You are so scared you aren't making sense. You say you decided to bring it back to church the following Sunday to the person who lost it but you earlier said you didn't know whose phone it was. So either you did find out and didn't return it promptly or you still didn't know. Lessons to be learned from this, taking something that isn't yours , you realize now is not the right thing to do.
Even if you were allowed to have a phone, having it in your possession originally with nothing other than short term plans of enjoying it and no idea what you would do once it ran out of battery or if you found a way to charge it, what you would do if at the end of month, the carrier wasn't paid by the owner and the phone became useless.
All of this is common in people until they reach their mid twenties, this kind of thinking without looking at all angles and possible consequences later on. What is happening is your front lobe of brain is still growing and not mature and won't be until your twenties. So your body looks mature long before your brain gets there so you will be prone to making dumb decisions. Hey, I remember my own dumb decisions, a few but one thing you can do is rememver to ask an adult about something you'd like to do. If you know already they would say no, then you know not to do it.

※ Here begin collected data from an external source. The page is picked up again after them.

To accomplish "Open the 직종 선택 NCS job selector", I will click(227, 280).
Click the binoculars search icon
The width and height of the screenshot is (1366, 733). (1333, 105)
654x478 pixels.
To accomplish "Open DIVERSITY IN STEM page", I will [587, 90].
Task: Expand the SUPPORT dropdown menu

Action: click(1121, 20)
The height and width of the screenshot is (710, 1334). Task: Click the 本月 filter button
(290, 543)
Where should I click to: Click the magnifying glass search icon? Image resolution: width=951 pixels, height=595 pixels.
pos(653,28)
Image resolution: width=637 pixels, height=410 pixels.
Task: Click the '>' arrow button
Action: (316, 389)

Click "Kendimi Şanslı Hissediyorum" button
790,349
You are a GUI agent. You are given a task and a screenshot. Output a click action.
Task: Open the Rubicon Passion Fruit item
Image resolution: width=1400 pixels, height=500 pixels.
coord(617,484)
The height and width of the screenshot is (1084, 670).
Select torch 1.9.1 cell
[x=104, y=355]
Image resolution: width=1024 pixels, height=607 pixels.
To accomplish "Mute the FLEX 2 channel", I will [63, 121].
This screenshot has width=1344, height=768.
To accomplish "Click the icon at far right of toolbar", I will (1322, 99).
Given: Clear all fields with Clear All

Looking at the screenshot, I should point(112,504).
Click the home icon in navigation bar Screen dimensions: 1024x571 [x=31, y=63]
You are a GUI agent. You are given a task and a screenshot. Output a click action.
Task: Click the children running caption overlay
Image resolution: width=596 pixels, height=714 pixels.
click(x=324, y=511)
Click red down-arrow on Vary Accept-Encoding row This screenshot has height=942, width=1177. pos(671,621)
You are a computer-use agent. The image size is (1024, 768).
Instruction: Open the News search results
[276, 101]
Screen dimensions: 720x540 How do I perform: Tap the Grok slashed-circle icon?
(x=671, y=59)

What should have happened is when you found the phone, you ask around any adult at church to see if there is a lost and found or someone it can be turned over to. I do that when I find someones phone. I found one two months ago in a Starbucks bathroom. The person who misplaced their phone will mentally track all their stops that day and go back and ask if a phone was turned in if they don't have tracking. That is how I found my missing key ring I dropped in a grocery. Someone found it and turned it in. SO when I went asking the next day, they had my keys in the stores lost and found.
I don't know what the people will want to do. Obviiously they will want a phone to use and may have to buy a new one. At your age, you cant work a job yet to pay them back. You can find odd jobs walking a dog, raking leaves, whatever and give the people what you earn.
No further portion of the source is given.